See related editorial by Boumans and Tak,

Published: 28 August 2009



Bone marrow (BM) is an immunologically privileged site where activated autoantibody-producing B cells may survive for prolonged periods. We investigated the effect of rituximab (anti-CD20 mAb) in peripheral blood (PB) and BM B-cell and T-cell populations in active rheumatoid arthritis (RA) patients.


Active RA patients received rituximab (1,000 mg) on days 1 and 15. PB (n = 11) and BM (n = 8) aspirates were collected at baseline and at 3 months. We assessed B-cell and T-cell populations using triple-color flow cytometry.

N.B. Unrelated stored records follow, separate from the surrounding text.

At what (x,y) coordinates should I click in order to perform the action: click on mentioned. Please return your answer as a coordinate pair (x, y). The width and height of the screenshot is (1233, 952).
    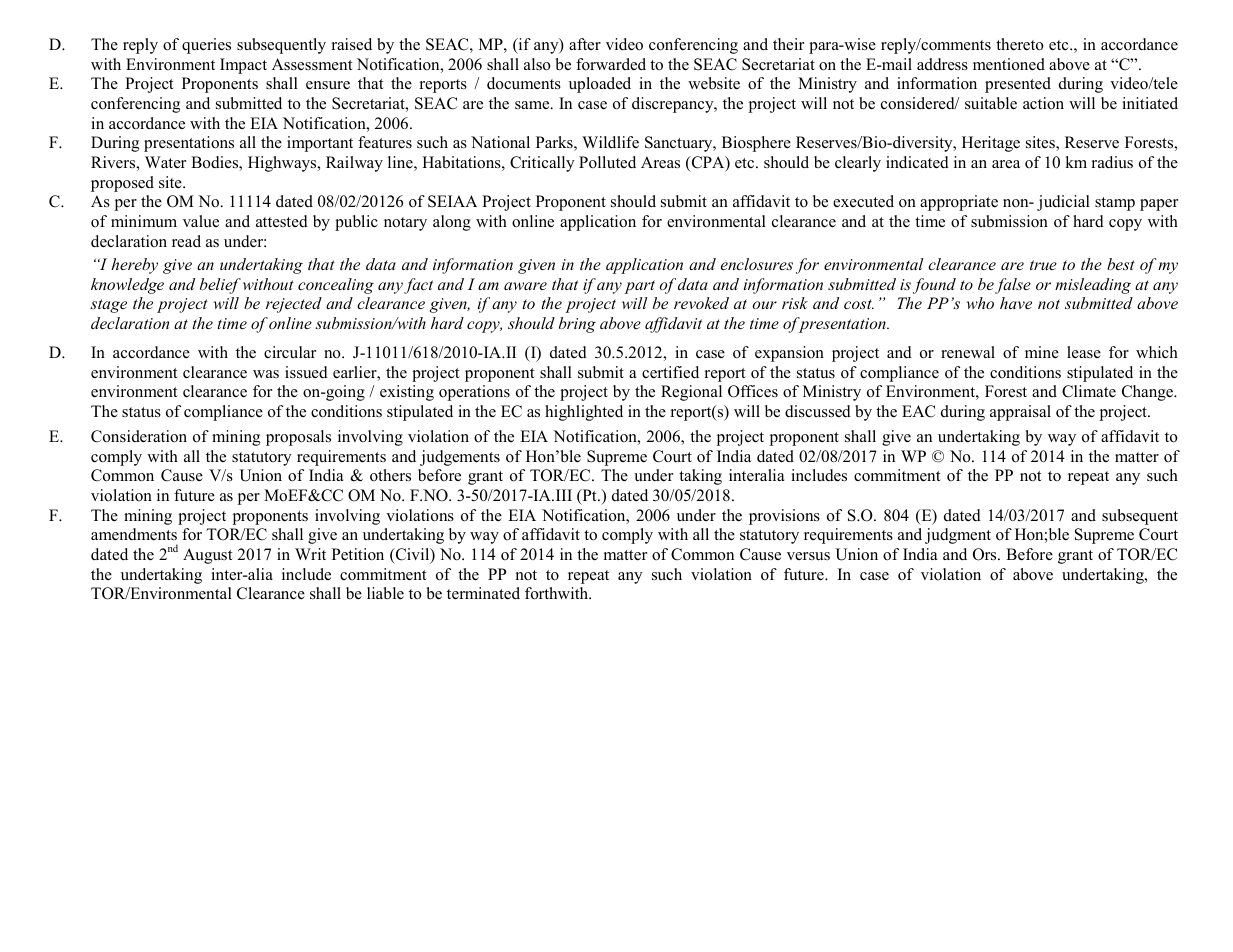
    Looking at the image, I should click on (1009, 64).
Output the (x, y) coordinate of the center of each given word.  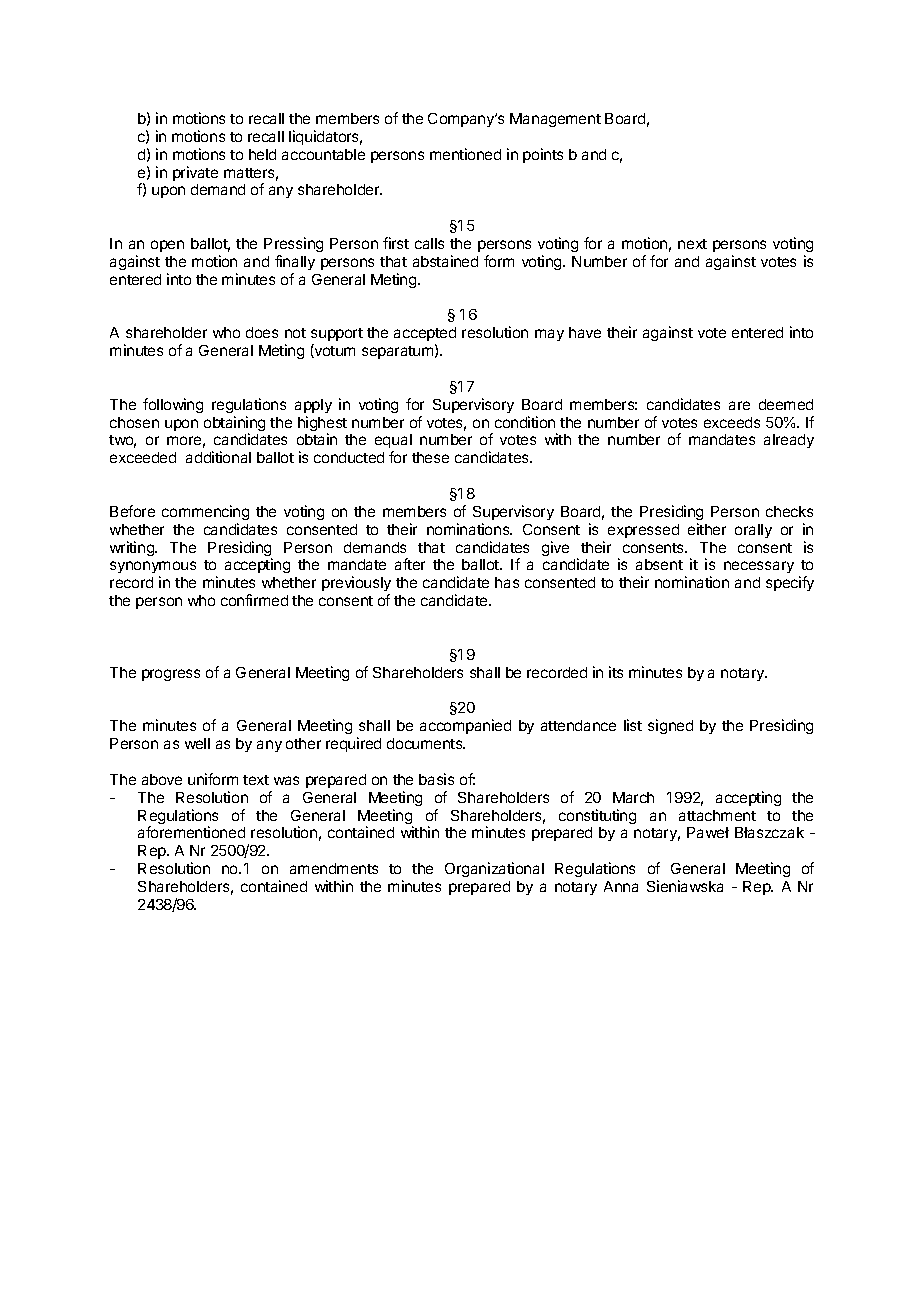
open (167, 246)
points (543, 155)
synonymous (153, 569)
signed (670, 726)
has (507, 582)
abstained (445, 261)
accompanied (465, 726)
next (692, 244)
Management (555, 120)
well (197, 743)
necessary (759, 567)
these (430, 457)
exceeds (732, 422)
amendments (334, 868)
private (195, 173)
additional (218, 457)
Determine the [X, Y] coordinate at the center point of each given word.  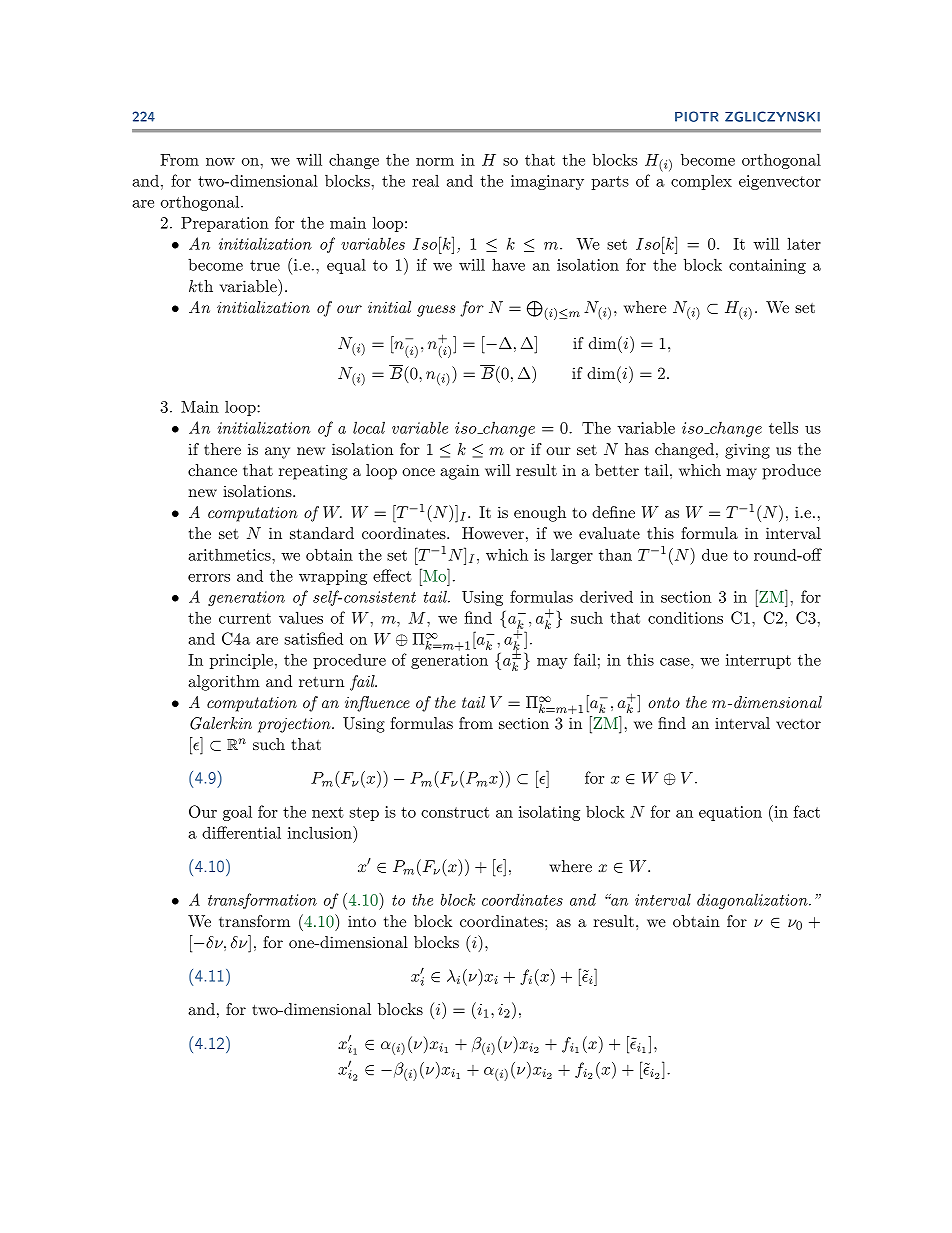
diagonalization [753, 901]
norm [435, 162]
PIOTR [696, 116]
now [220, 162]
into [362, 921]
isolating [549, 813]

Rituximab therapy decreased PB (from a mean 2% to 0.9%, P = 0.022) but not BM (from 4.6% to 3.8%, P = 0.273) CD19+ B cells, associated with a significant reduction in the activated CD19+HLA-DR+ subset both in PB (from 55% to 19%, P = 0.007) and in BM (from 68% to 19%, P = 0.007). Response to rituximab was preceded by a significant decrease in PB and BM CD19+CD27+ memory B cells (P = 0.022). These effects were specific to rituximab since anti-TNF therapy did not reduce total or activated B cells. Rituximab therapy did not alter the number of activated CD4+HLA-DR+ and CD4+CD25+ T cells.


Rituximab therapy preferentially depletes activated CD19+HLA-DR+ B cells in the PB and BM of active RA patients. Clinical response to rituximab is associated with depletion of CD19+CD27+ memory B cells in PB and BM of RA patients.